While some might argue to the contrary (my husband, for example), I don’t write 24/7. I do have a life. Which brings me to topic of children. We have two. Both boys, just 17 months apart in age and the joy of my life.
Our hopes and dreams for our children are no different today than they were the days they were born. We wanted to raise strong, godly men who would be kind, self-sufficient and generous. And it’s been an uphill battle given our culture that peddles just the opposite: entitlement, greed and self-centeredness.
Naively, I assumed most parents — at least those with a lick of sense — shared a similar value system. At the very least I would have thought most of us agree that it’s not good for kids to have everything they could possibly want and to overindulge them just to see that happy look on their faces.
Recently, I read a column in The New York Times, “Tweens ‘R’ Shoppers,” and couldn’t help but smile. Imagine a 12-year-old child “perfectly coiffed and lip-glossed,” addicted to shopping, hopelessly hooked on Abercrombie and Juicy Couture. I kept waiting for the twist, the punchline — the lesson Seymour’s readers would learn from this account of her shopping experience with her daughter and two other children. And I waited some more.
By the 19th paragraph, I was getting uncomfortable. This can’t be for real. Surely Seymour can’t be condoning such ugly attitudes of entitlement and self-centeredness.
If her goal was to get me to read her column right to the last word, she succeeded. And I arrived with a sick stomach.
Dear Lesley Jane Seymour,
I read with interest your column in The New York Times. As a mother who is years ahead of you, I’d like to give you a few unsolicited pieces of advice:
Enabling a 12-year-old child to, in your words, “make shopping an acceptable hobby, even an obsession,” is going to come back to bite. You’ll know what I mean when your precious daughter turns into a dissatisfied, ungrateful, narcissistic woman. That’s what happens when you overindulge children.
I know this because my husband and I have raised two sons. It’s not easy to buck the materialistic society in which we live — a culture that screams at our kids that they are entitled to have it all. And I can tell you that it can be done. Our sons prove my theory.

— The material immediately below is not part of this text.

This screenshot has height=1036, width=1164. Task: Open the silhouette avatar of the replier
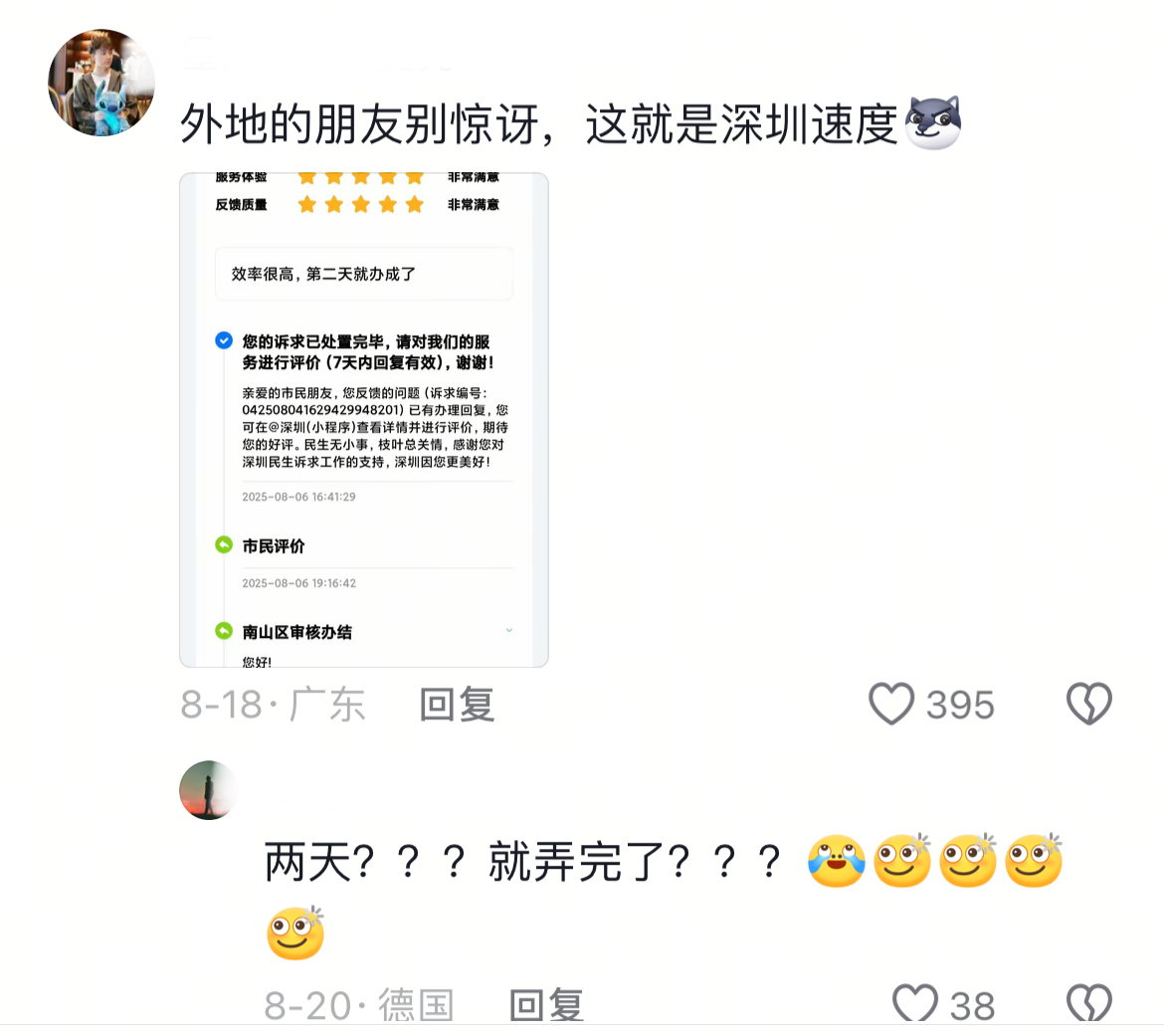(209, 790)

I know about this because I hear from the people years down the line when their marriages are busting up, their lives are in shambles and they wonder why on earth their parents didn’t have the courage to teach them the pitfalls of materialism, entitlement and self-indulgence.
You quoted Juliet B. Schor, author of “Born to Buy.” I hope you will read the entire book. I believe it will give you a much different picture than what you seem to have drawn for your readers from your day at the mall.
If you’re trying to teach your daughter that enough Abercrombie or even more Juicy Couture will eventually make her happy, you’re doing a pretty good job of it. But that’s a flawed lesson plan because there’s not enough of any material thing to make her happy. More will never be enough. And even more will never bring true satisfaction. What does bring satisfaction and happiness is contentment — buying what you need, wanting what you have.
It’s not easy to fight the pull that our culture places on our children. But I can tell you that the adverse effects of materialism will be lessened in your child when she’s taught the joy of gratitude and thankfulness.
I wrote the foregoing 16 years ago in 2007, back when shopping malls were still the hot ticket for youngsters, kids didn’t have phones and social media was a foreign concept. Today, our boys are 16 years older, both flourishing in business and in life. Our family has grown by two grandsons. And my message has not changed. It is as timely now as it was then. And because you may be wondering, I never did hear back from Ms. Seymour.